Well this is wrong times 2. First, Smith knows Trump is trying to push this past the election, and second, Trump really did try to overturn the 2020 election. A second-grader reading this would understand that.
Sometimes you have to wonder how these people passed their bar exams.
The District of Columbia Circuit Court of Appeals wholly rejected the ex-president’s claim that a former president enjoys nearly total immunity from criminal prosecution except in cases where they have initially been impeached and convicted.
“For the purpose of this criminal case, former president trump has become citizen trump, with all of the defenses of any other criminal defendant,” the panel for the D.C. Circuit Court of appeals wrote in a 57-page decision.”
“we cannot accept that the office of the presidency places its former occupants above the law for all time thereafter. careful evaluation of these concerns leads us to conclude that prosecution in general or for immunizing former president trump from the specific charges in the indictment.”
The three-judge panel was clearly skeptical, especially since Trump’s attorneys agreed that presidential immunity could even cover actions such as ordering the assassination of a political opponent — kind of like, y’know, Russia, for instance, where this sort of thing isn’t unheard of.
But the judges were also concerned about another thorny issue: The Trump stance holding that presidents must be impeached first would shield future presidents from prosecutions committed as they leave office or for any that are discovered later.
The judges also dealt with one of Trump’s most current complaints — that he’s being unfairly targeted. He’s constantly yelling “witch hunt.” I’m beginning to think it’s his favorite phrase.
“As former president trump acknowledges that this is the first time since the founding that a former president has been federally indicted,” the judges wrote.
“weighing these factors, we conclude that the risk that former presidents will be unduly harassed by federal criminal prosecutions appears slight.”
It is widely expected that the SCOTUS will uphold the lower court’s decision, but in considering the case, it causes further delay for Trump’s trial date, and U.S. District Court Judge Tany Chutkan has said she’ll knock the case back in accordance with the time spent weighing the detail. As it is the lower court took roughly two months between the briefings leading up to the hearing and the decision afterward.
This of course means, a grant by the SCOTUS would swallow up even more time, leading Andrew Weissmann, a former prosecutor on special counsel Robert Mueller’s team, to warn that a delay could push the trial too close to the election season for the Justice Department to work with the case.

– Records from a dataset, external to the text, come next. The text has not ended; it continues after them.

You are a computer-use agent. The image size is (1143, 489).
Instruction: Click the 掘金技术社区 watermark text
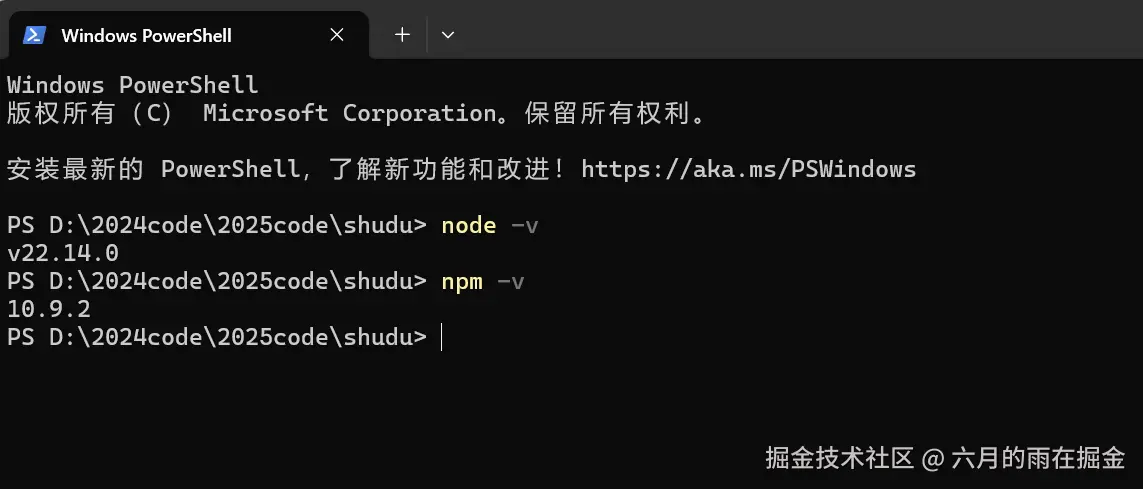(x=839, y=459)
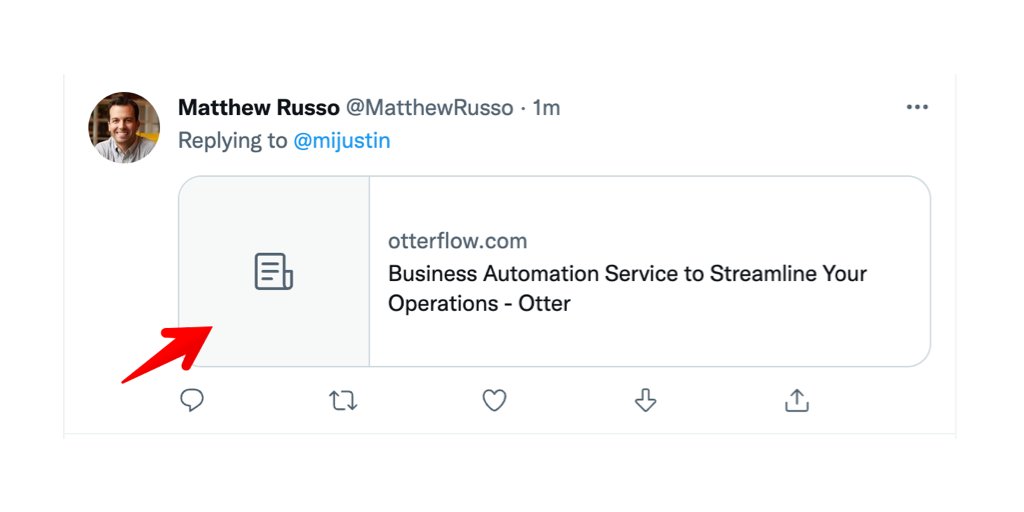Click the red arrow annotation
The width and height of the screenshot is (1024, 512).
[x=166, y=354]
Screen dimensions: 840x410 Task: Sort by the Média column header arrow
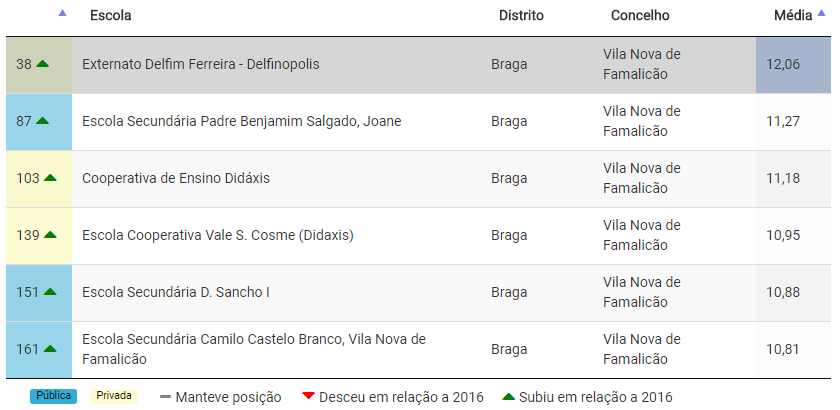(821, 13)
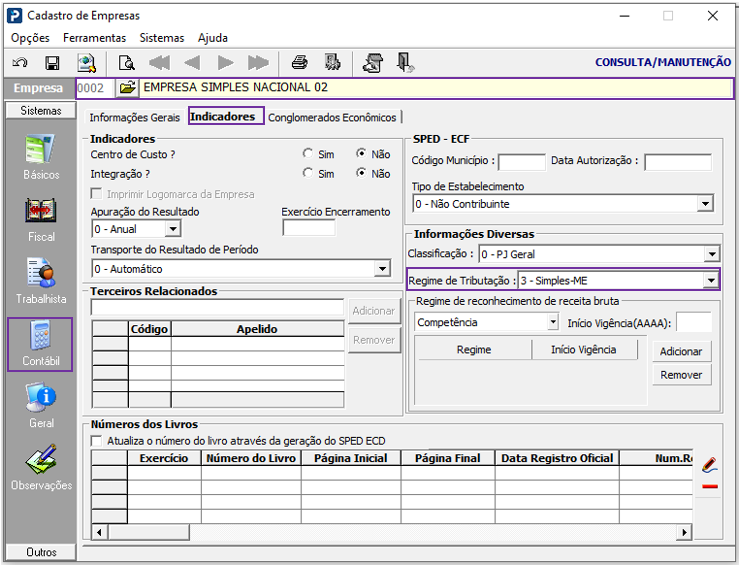
Task: Click the open folder icon beside company code
Action: [x=127, y=88]
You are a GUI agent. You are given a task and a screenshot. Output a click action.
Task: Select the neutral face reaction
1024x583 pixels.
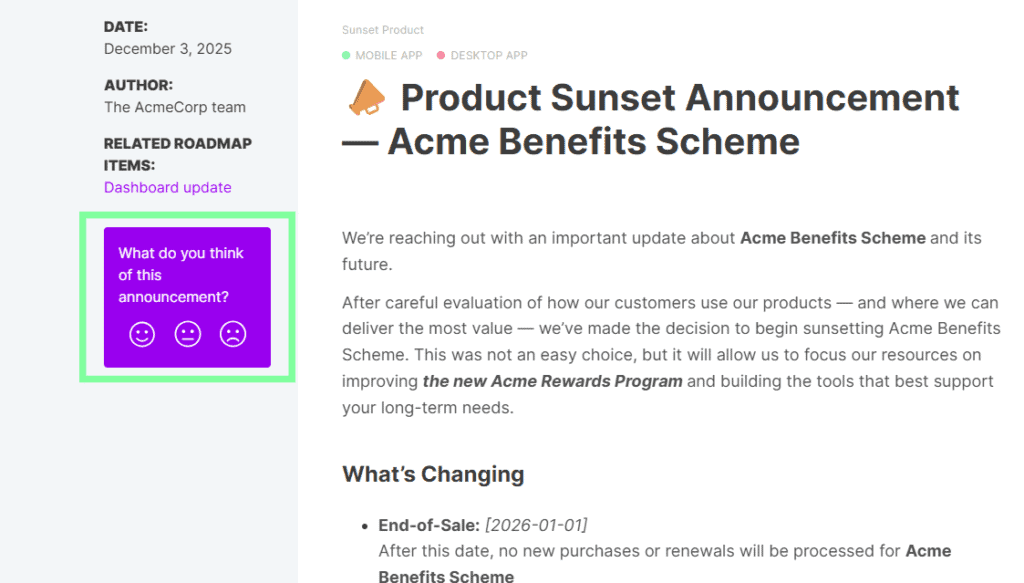(x=188, y=334)
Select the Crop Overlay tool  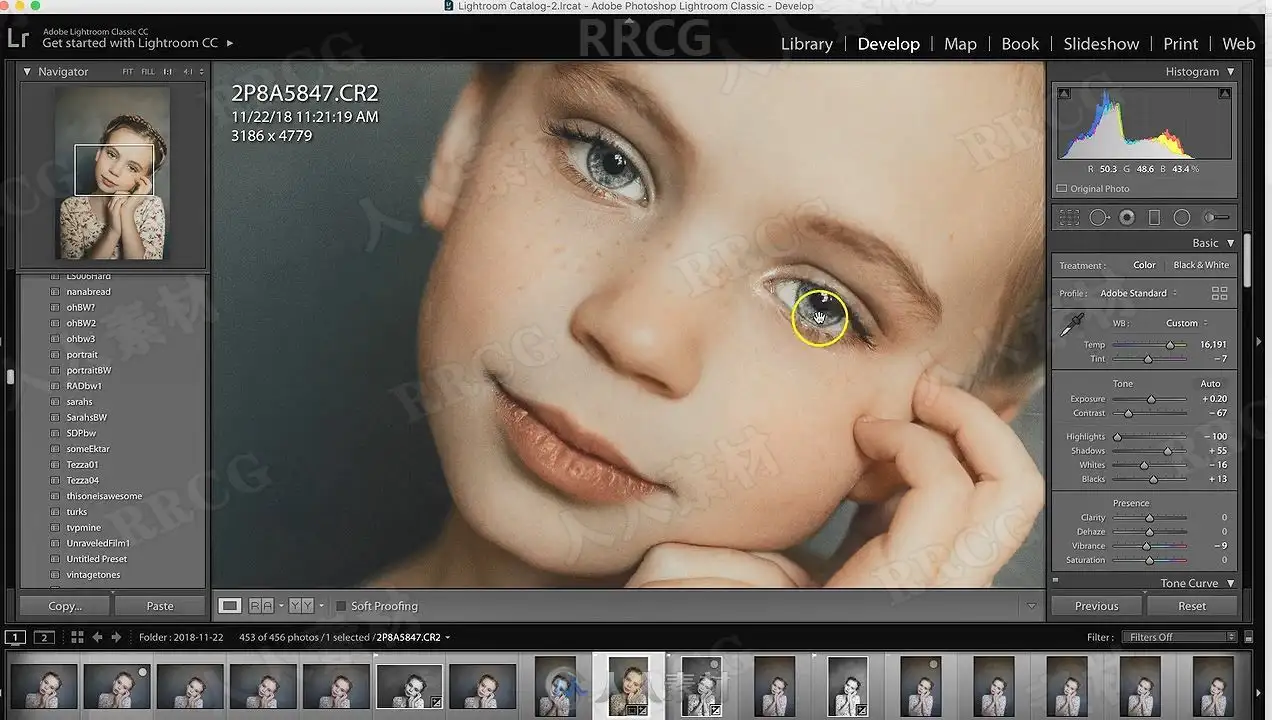pos(1069,217)
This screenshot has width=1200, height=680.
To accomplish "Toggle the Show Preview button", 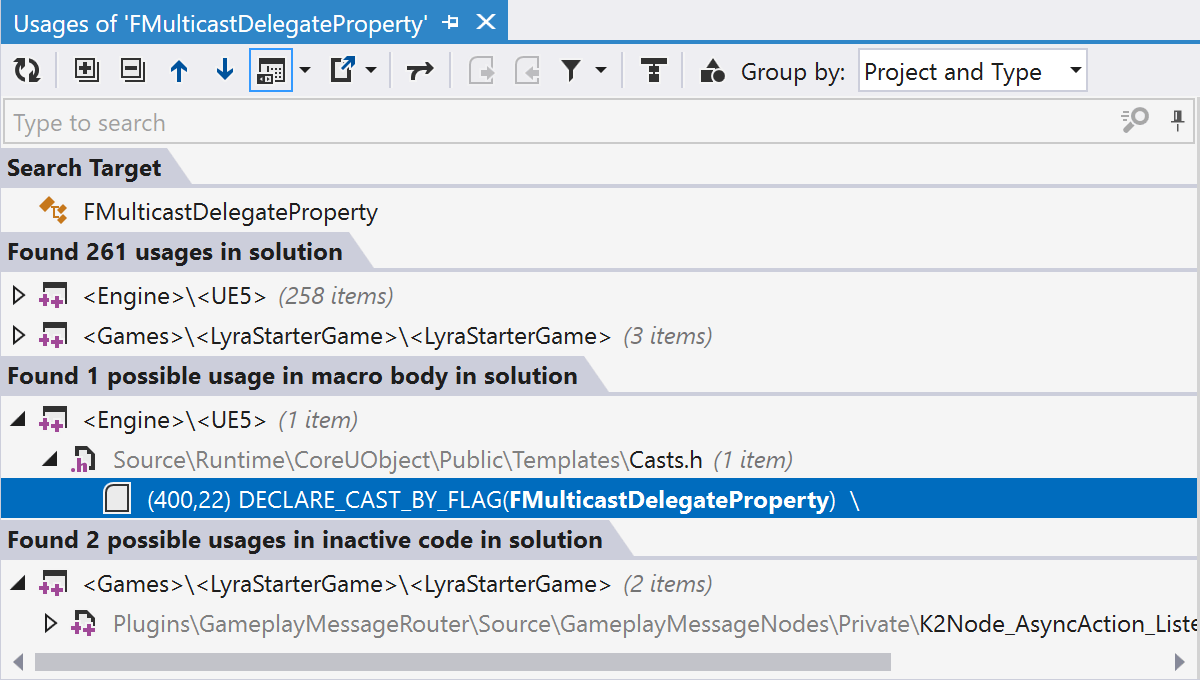I will click(x=271, y=71).
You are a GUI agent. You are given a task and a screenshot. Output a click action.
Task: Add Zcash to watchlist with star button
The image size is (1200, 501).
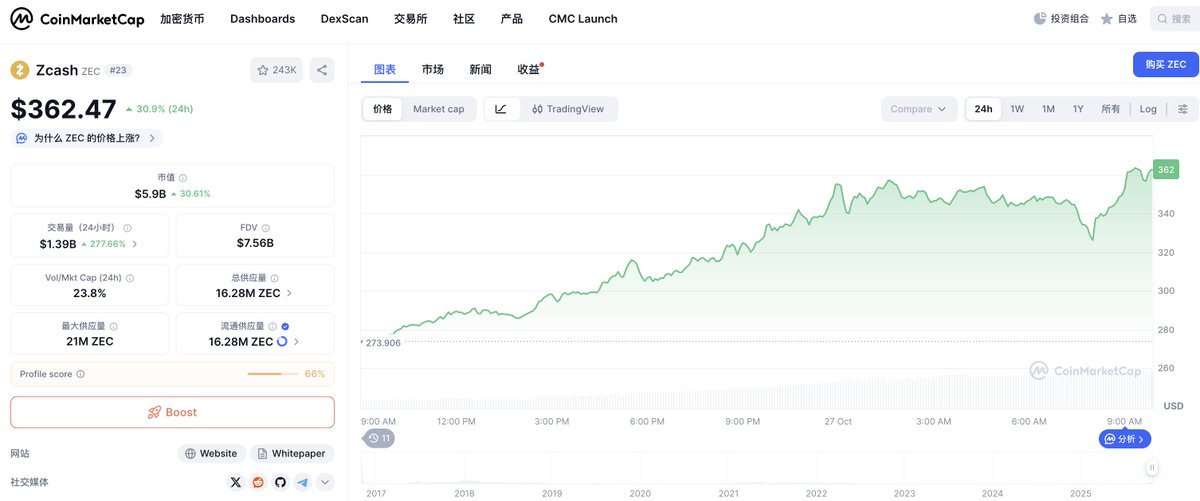(x=277, y=70)
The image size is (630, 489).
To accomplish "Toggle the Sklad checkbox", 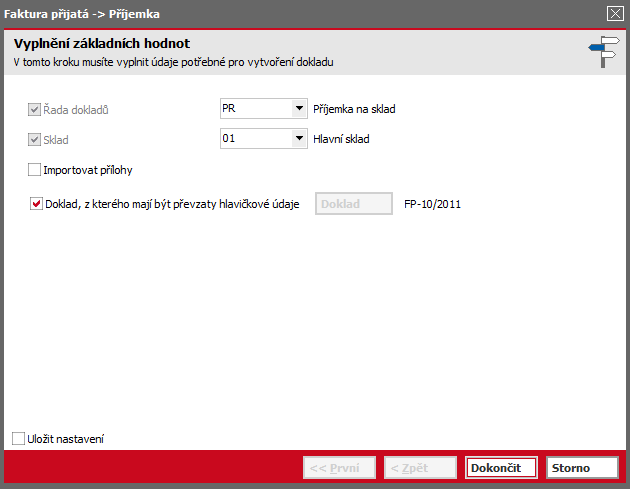I will coord(35,140).
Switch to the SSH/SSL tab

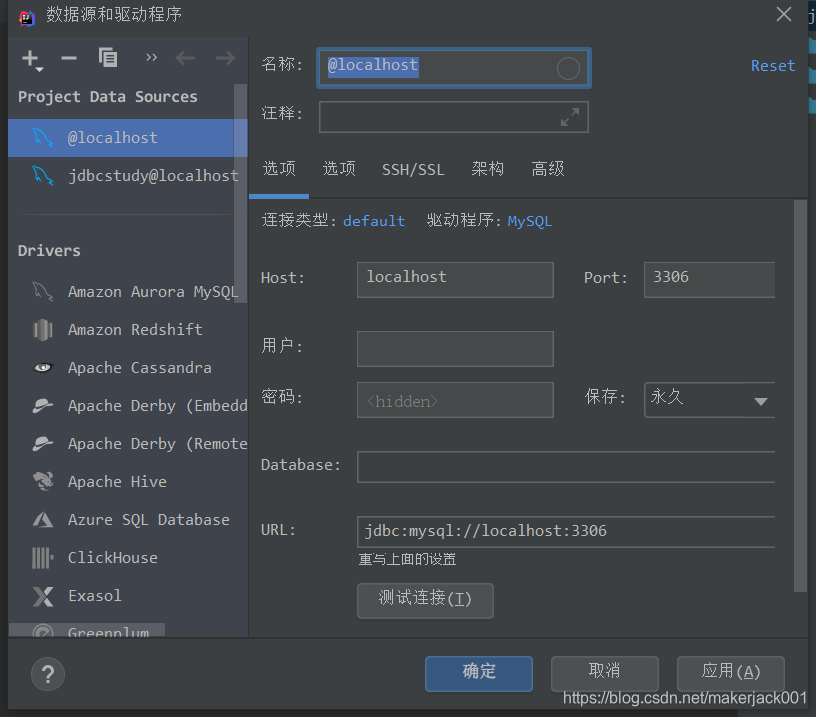click(413, 169)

“The supreme court would be taking the appeal of the dc circuit immunity decision to affirm it, not to reverse it; but by taking it they would risk in effect giving trump immunity by pushing the trial past the election, and thereby denying the public’s right to speedy trial,” he wrote on X earlier this month.
This, dear readers, is the political canary in the coal mine. We have to hope the Supreme Court will uphold the lower court’s decision, but there is no guarantee here. We have all been gritting our teeth for so long over one man’s unhinged desire to be back in the White House that we only have stumps left. Donald Trump is that nine-year-old who’s trying the “if mom says no ask dad” gambit.
Time for him to get grounded.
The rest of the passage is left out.